BEGIN

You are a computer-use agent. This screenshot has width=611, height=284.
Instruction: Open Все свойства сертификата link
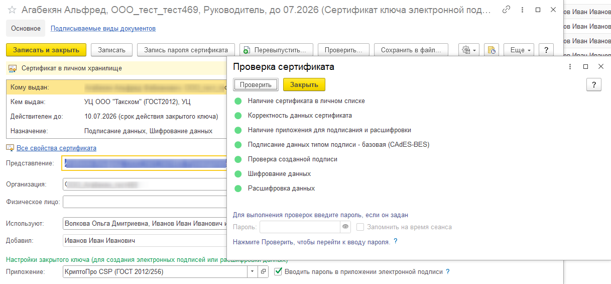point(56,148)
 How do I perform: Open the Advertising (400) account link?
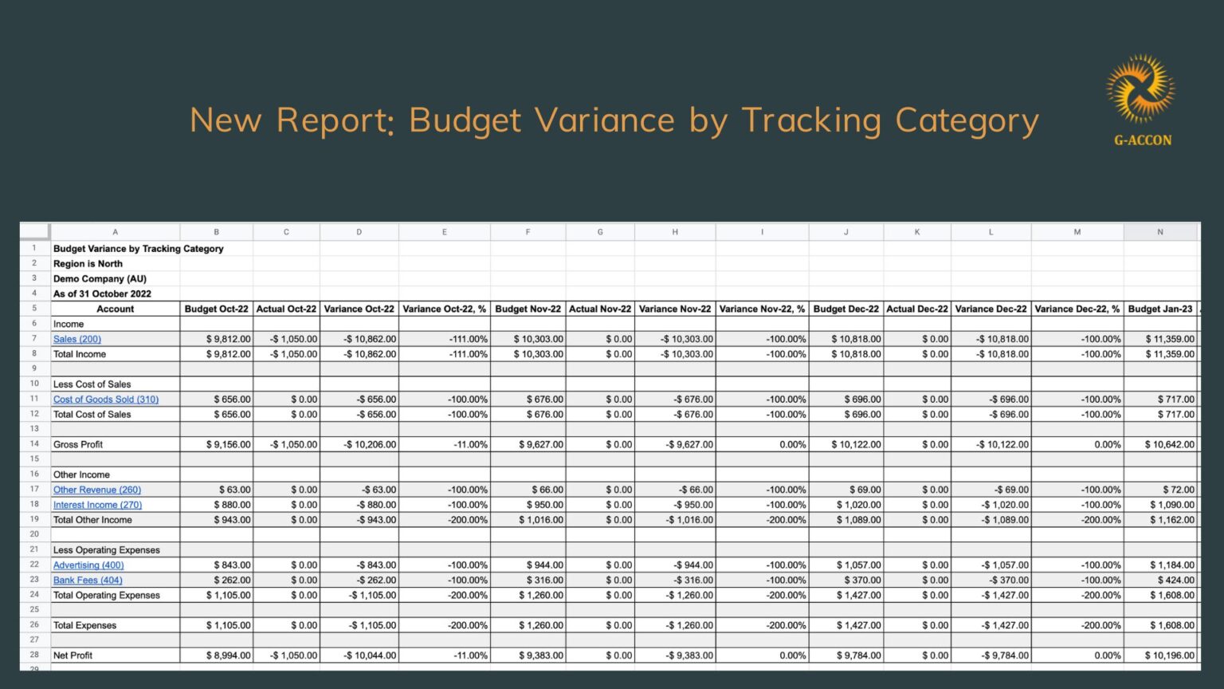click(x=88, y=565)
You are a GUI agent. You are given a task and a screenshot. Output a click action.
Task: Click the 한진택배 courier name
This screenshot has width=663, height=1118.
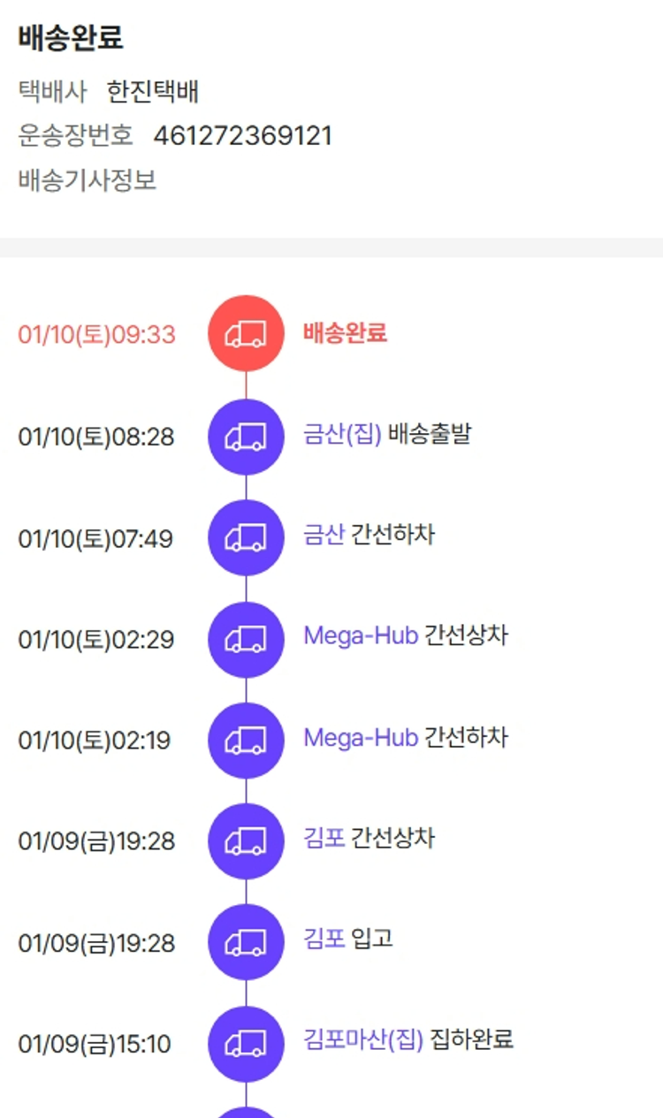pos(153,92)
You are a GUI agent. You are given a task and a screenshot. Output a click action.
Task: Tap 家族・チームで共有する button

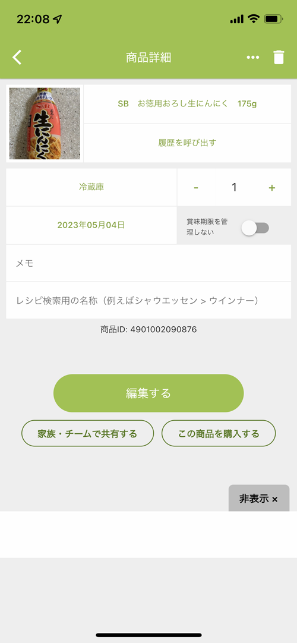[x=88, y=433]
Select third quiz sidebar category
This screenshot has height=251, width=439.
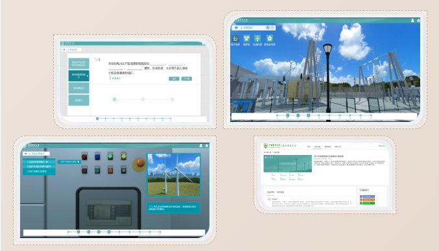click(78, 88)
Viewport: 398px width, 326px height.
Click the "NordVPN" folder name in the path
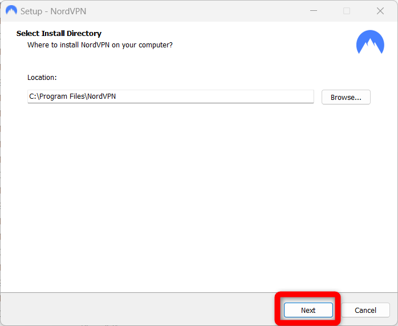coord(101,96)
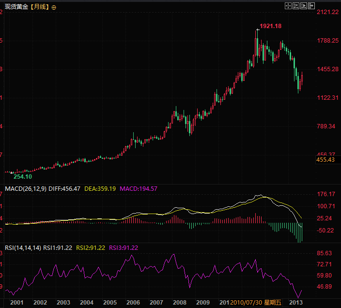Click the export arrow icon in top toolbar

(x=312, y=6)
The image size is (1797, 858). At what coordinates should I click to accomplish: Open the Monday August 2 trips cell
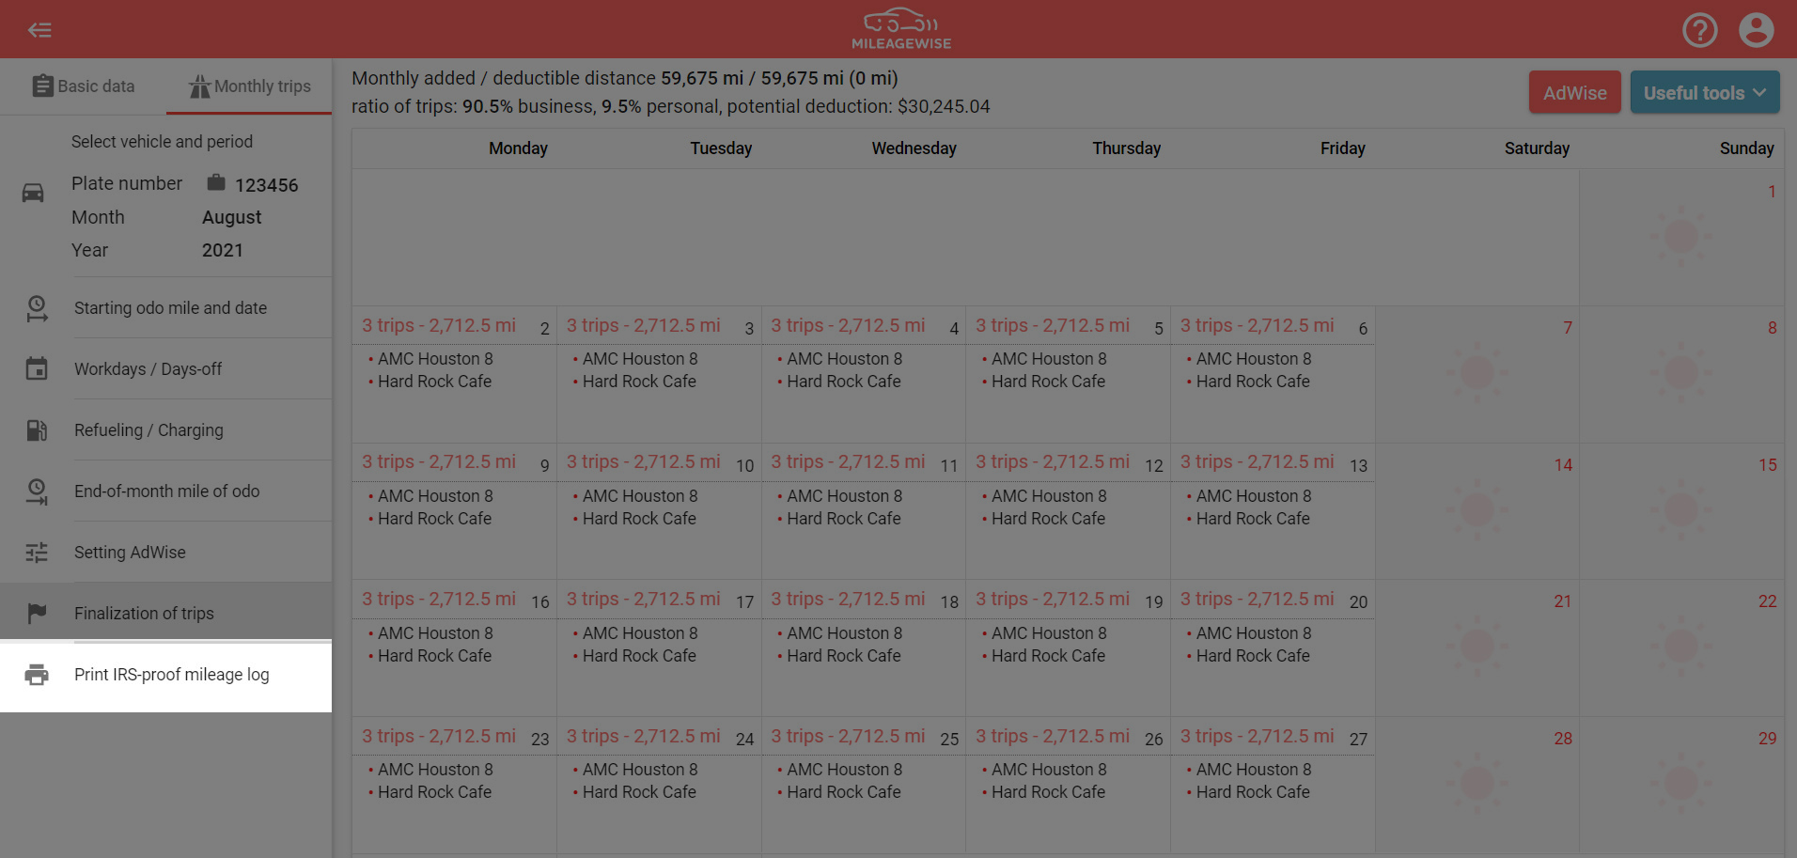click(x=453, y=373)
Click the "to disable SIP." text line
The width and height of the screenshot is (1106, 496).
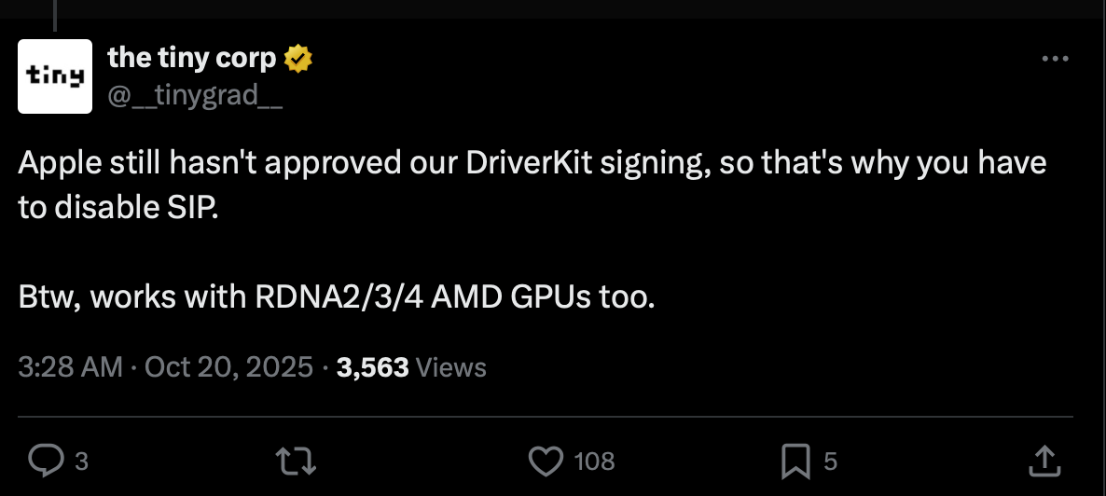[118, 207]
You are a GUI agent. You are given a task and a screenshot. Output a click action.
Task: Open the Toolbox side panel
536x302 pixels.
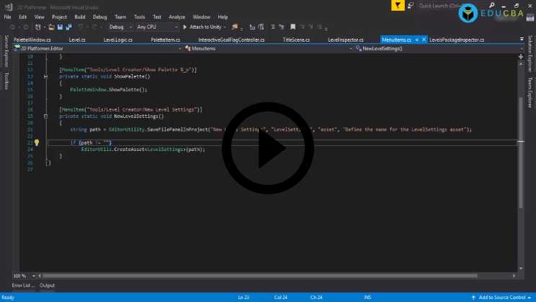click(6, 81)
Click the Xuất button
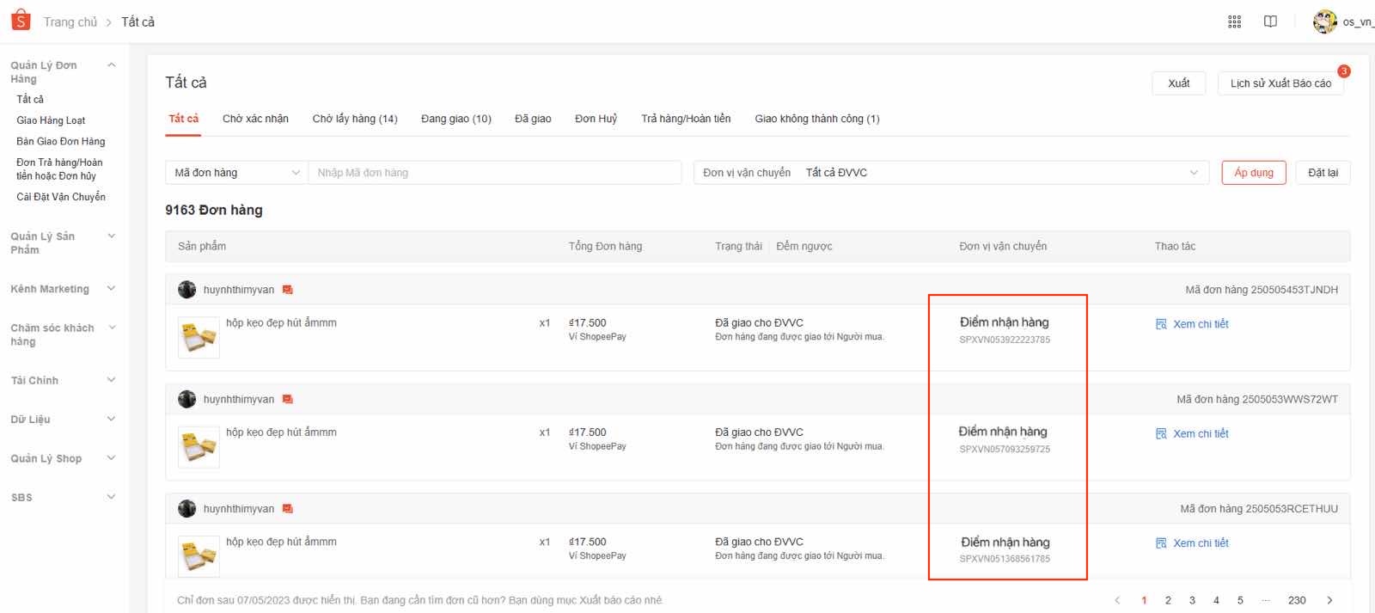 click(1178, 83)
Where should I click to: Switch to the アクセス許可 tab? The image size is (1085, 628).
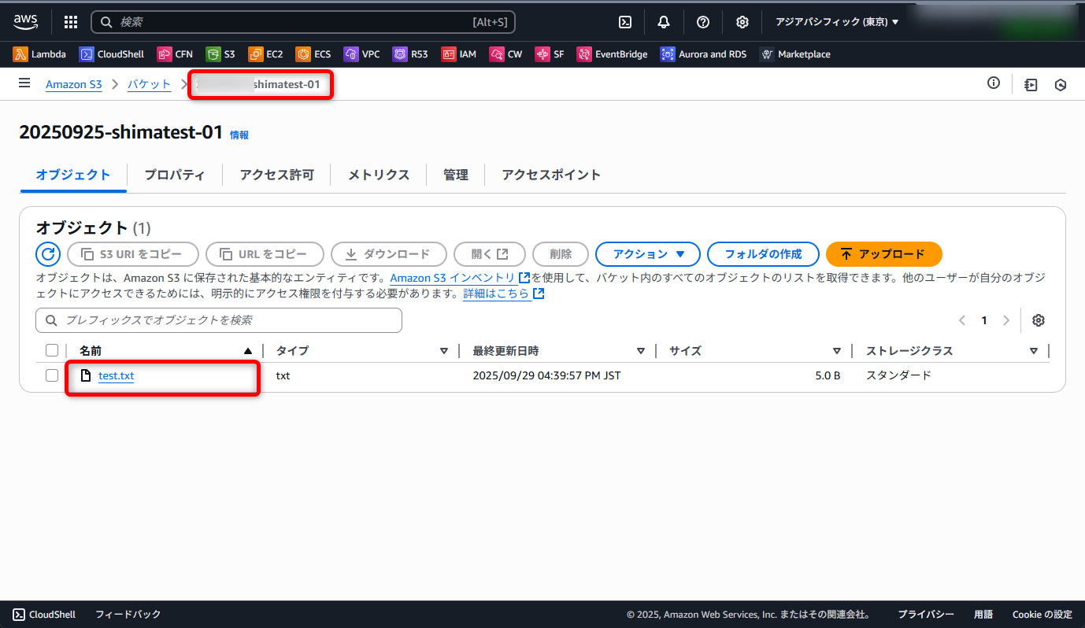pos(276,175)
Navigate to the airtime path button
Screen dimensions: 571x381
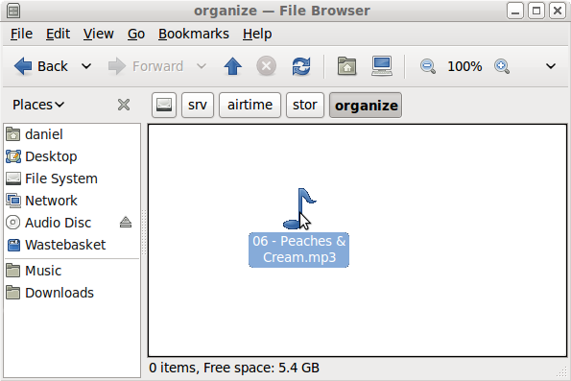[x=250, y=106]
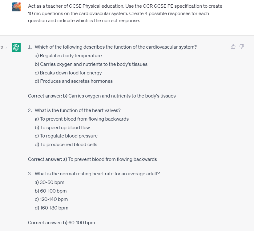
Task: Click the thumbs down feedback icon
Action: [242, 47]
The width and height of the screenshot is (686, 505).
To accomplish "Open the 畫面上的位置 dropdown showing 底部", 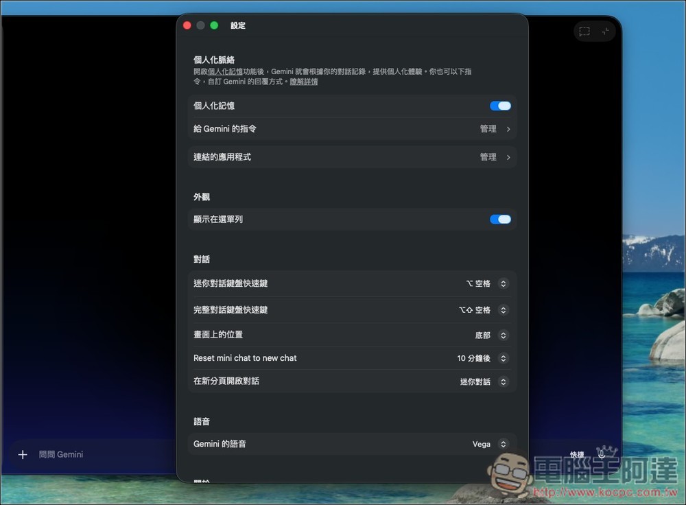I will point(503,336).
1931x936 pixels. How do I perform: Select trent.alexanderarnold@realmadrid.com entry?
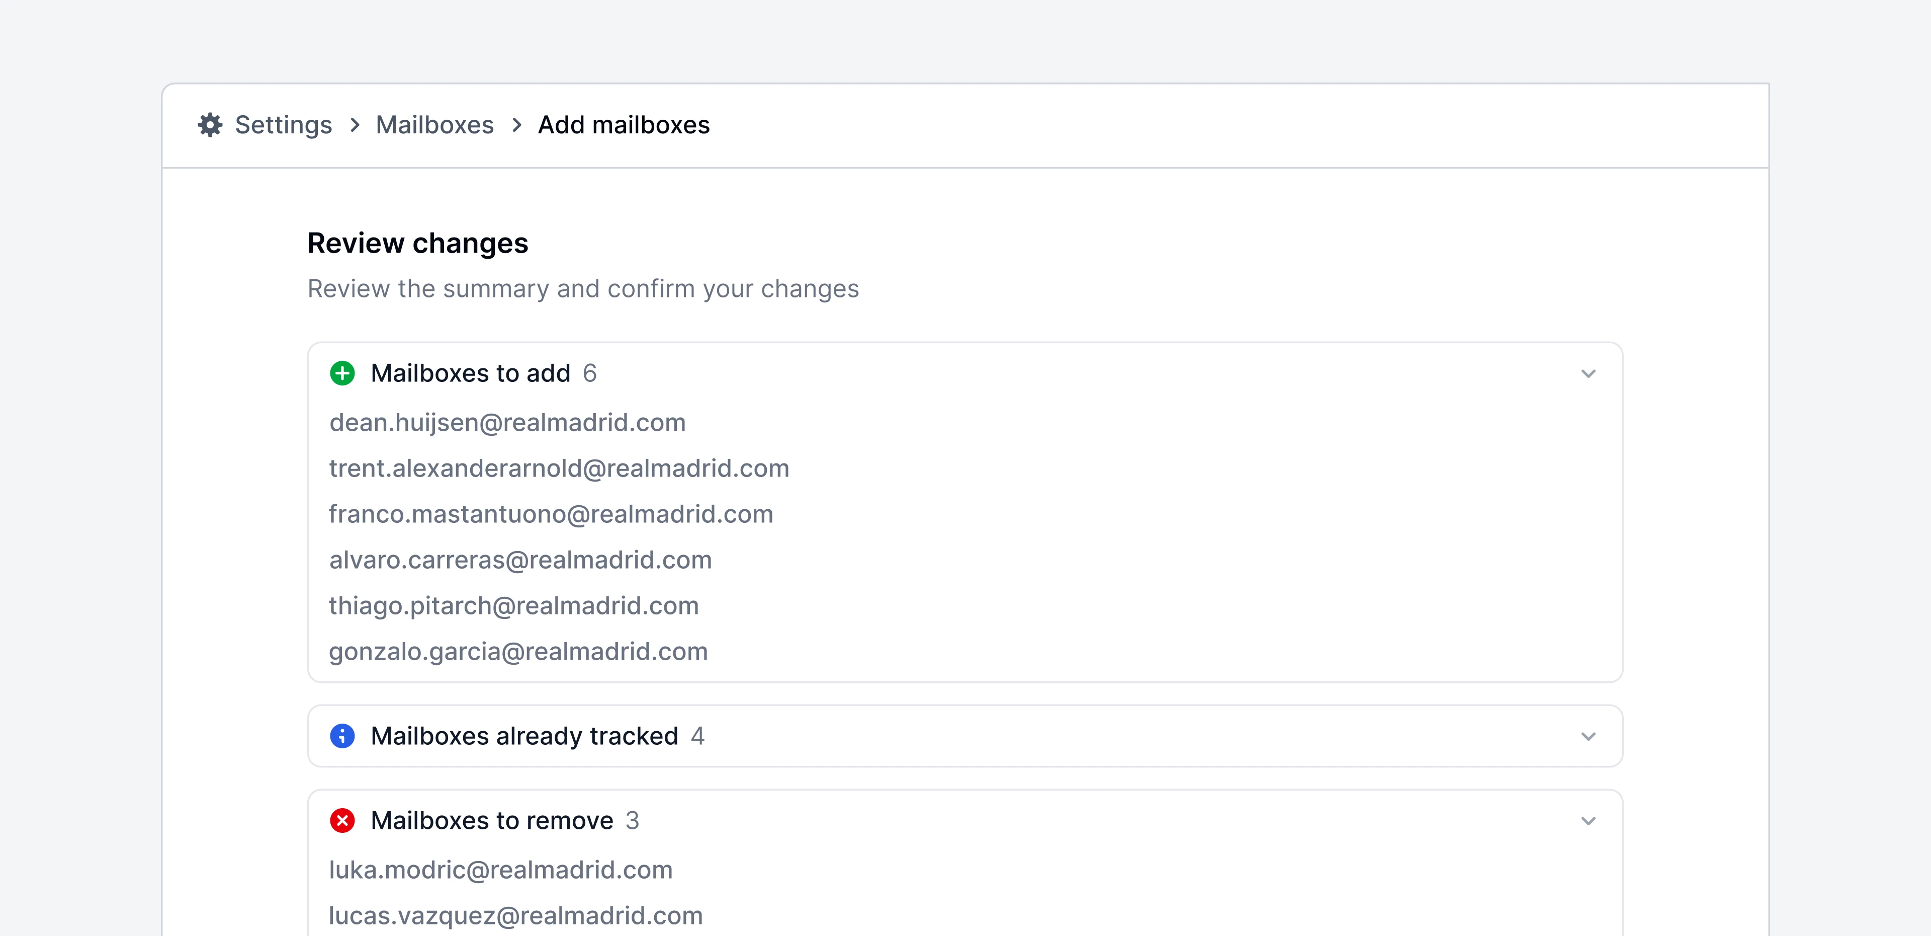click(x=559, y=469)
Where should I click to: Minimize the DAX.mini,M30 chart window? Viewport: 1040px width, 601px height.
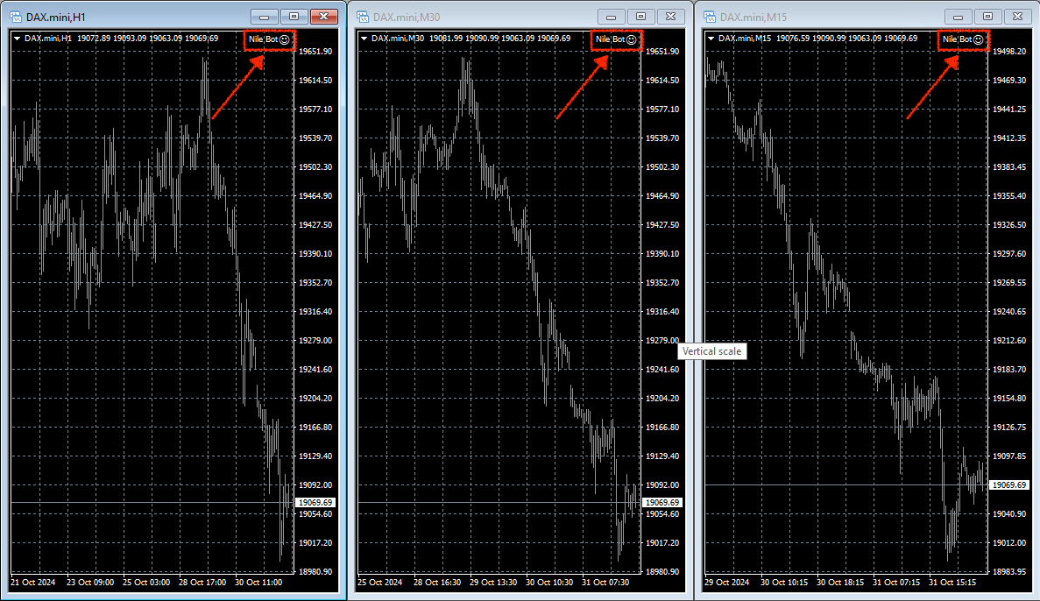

END

## [About this exercise]
Find "Viewport" in the data above. Report each line where it appears.

## [Response to the task]
Viewport: 398px width, 326px height.
Where should I click to: Minimize the DAX.mini,M30 chart window? Viewport: 1040px width, 601px height.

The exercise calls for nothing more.